Economic Crime and Corporate Transparency Bill: an update
The Government’s Economic Crime and Corporate Transparency Bill continues to make its way through Parliament, having now completed its committee stage.
The Bill has been subjected to a number of amendments from both the Government and opposition parties. It is now due to enter “report stage”, during which Members of Parliament will debate the amendments that have been put forward.
We have set out the key amendments and proposed amendments below insofar as they affect UK companies and limited partnerships and the UK’s Register of Overseas Entities.
For more information on the Bill generally, see our previous Corporate Law Update.

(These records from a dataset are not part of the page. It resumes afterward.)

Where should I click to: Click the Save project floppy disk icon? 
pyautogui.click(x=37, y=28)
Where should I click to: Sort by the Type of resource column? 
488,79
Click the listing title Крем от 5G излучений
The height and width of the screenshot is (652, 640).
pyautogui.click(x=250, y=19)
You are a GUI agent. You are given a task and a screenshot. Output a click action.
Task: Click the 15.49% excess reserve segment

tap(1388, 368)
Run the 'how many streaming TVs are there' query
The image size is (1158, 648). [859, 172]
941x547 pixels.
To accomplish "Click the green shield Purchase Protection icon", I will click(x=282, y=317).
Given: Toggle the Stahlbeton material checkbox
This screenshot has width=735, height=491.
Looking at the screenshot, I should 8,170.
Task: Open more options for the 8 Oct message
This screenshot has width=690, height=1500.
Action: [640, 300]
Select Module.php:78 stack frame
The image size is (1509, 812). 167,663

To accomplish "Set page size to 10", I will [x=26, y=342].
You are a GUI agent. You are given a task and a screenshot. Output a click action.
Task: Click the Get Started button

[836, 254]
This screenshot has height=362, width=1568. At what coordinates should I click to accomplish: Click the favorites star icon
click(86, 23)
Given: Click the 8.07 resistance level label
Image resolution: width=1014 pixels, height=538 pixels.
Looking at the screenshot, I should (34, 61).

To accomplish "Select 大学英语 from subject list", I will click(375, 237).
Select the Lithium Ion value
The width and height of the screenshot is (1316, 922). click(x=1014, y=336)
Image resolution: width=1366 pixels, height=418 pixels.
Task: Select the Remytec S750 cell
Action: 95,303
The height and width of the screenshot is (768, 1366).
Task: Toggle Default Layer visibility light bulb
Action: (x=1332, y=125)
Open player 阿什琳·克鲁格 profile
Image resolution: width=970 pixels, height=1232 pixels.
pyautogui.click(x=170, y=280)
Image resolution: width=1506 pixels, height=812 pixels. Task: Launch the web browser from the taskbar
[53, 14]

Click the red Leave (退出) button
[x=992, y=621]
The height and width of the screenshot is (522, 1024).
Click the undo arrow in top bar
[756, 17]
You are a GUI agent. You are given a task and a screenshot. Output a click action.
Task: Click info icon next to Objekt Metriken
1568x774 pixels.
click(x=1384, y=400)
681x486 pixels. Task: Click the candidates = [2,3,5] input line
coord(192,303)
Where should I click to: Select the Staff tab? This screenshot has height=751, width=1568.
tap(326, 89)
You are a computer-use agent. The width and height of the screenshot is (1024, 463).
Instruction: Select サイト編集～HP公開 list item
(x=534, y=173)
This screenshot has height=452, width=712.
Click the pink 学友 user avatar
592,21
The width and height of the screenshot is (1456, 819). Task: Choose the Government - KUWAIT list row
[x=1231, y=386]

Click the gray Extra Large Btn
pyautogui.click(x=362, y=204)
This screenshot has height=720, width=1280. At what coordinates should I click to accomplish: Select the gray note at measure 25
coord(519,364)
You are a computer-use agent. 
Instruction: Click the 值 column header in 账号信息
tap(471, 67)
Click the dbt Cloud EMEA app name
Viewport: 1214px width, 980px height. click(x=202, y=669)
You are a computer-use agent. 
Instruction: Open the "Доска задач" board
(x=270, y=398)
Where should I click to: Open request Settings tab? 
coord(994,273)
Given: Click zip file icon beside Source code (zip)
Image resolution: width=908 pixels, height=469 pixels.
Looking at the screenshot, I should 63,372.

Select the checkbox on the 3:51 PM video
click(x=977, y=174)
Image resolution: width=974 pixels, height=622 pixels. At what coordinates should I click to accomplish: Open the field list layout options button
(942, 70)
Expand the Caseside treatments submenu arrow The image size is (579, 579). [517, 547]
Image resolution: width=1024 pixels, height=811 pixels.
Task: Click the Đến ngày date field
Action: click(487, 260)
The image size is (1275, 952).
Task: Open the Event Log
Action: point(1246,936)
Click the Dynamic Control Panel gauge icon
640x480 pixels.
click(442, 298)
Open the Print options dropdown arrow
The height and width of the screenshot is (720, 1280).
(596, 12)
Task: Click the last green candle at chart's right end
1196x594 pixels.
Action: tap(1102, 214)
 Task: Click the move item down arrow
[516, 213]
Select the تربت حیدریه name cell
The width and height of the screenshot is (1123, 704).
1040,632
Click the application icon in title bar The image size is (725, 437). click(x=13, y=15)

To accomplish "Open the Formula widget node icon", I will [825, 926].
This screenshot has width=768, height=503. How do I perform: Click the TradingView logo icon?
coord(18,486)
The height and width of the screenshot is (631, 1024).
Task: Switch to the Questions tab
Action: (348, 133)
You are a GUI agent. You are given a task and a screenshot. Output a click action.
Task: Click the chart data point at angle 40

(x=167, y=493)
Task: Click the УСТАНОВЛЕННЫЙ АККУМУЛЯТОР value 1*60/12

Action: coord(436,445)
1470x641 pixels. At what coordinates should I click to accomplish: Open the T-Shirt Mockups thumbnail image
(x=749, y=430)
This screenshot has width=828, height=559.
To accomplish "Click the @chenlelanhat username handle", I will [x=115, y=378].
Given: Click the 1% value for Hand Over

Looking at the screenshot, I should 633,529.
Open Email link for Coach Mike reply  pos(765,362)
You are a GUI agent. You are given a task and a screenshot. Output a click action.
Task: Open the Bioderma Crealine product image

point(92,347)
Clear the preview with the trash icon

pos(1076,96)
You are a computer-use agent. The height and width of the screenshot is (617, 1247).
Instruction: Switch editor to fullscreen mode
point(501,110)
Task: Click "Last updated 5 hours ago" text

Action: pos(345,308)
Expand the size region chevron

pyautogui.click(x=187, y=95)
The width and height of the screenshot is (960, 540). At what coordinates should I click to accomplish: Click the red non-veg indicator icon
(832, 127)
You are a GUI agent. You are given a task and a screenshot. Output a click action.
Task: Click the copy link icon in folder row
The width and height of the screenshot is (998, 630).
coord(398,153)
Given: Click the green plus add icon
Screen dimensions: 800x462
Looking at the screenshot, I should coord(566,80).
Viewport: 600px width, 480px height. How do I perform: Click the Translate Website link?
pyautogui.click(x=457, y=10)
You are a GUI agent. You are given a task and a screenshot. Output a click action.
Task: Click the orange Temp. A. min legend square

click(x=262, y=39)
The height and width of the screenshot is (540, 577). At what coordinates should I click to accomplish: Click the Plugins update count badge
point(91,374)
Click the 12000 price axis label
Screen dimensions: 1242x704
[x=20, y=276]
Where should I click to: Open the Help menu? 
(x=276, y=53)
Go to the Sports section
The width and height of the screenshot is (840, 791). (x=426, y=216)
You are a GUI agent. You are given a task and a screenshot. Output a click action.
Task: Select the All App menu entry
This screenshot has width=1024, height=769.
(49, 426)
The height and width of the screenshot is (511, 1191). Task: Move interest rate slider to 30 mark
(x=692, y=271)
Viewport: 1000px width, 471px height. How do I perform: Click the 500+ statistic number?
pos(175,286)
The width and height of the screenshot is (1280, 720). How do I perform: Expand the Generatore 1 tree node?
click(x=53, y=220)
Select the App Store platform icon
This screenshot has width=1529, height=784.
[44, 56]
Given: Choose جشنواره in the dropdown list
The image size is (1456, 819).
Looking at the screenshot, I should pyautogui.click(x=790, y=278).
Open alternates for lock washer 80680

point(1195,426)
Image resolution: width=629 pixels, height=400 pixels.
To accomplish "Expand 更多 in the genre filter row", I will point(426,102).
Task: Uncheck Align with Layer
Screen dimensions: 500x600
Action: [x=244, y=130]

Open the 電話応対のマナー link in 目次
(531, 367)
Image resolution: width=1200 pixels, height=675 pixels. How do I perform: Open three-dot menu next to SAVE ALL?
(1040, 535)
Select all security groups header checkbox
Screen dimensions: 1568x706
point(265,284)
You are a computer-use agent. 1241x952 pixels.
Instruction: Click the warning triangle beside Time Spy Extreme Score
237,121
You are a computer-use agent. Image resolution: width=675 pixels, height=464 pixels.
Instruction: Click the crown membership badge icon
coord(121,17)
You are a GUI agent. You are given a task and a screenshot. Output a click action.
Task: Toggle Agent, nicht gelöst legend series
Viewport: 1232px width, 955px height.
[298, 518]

As we previously noted, the Bill would introduce a requirement for directors and persons with significant control (PSCs) of companies, as well as general partners of limited partnerships, to verify their identities with Companies House.
This follows up on one of the Government’s principal commitments in its white paper and is one of the most substantial new requirements that would be introduced by the Bill.
Amendments to the Bill following Committee stage would enable the Government to extend this requirement to overseas companies that are required to register in the UK.
Under the Companies Act 2006, a non-UK company must register with Companies House if it opens an “establishment” in the UK. This obligation is separate from the requirement for overseas entities to register with Companies House if they hold registered land in the UK. See below for more information.
An overseas company would need to ensure that the identity of each of its directors is verified. The Bill does not set out the consequences of non-compliance, leaving the Government to specify this in secondary legislation. However, unlike for UK companies, legislation will not practically be able to prevent directors of non-UK companies from acting if they have not been verified.
A new clause in the Bill would give the Government power to require businesses to carry out so-called “discrepancy reporting”.
Currently, under the Money Laundering Regulations 2017, certain categories of person must carry out “client due diligence” when entering into a business relationship with a new customer and subsequently at periodic intervals. These categories are termed “relevant persons” and include financial institutions, legal advisers, accountants, tax advisers, insolvency practitioners and estate agents.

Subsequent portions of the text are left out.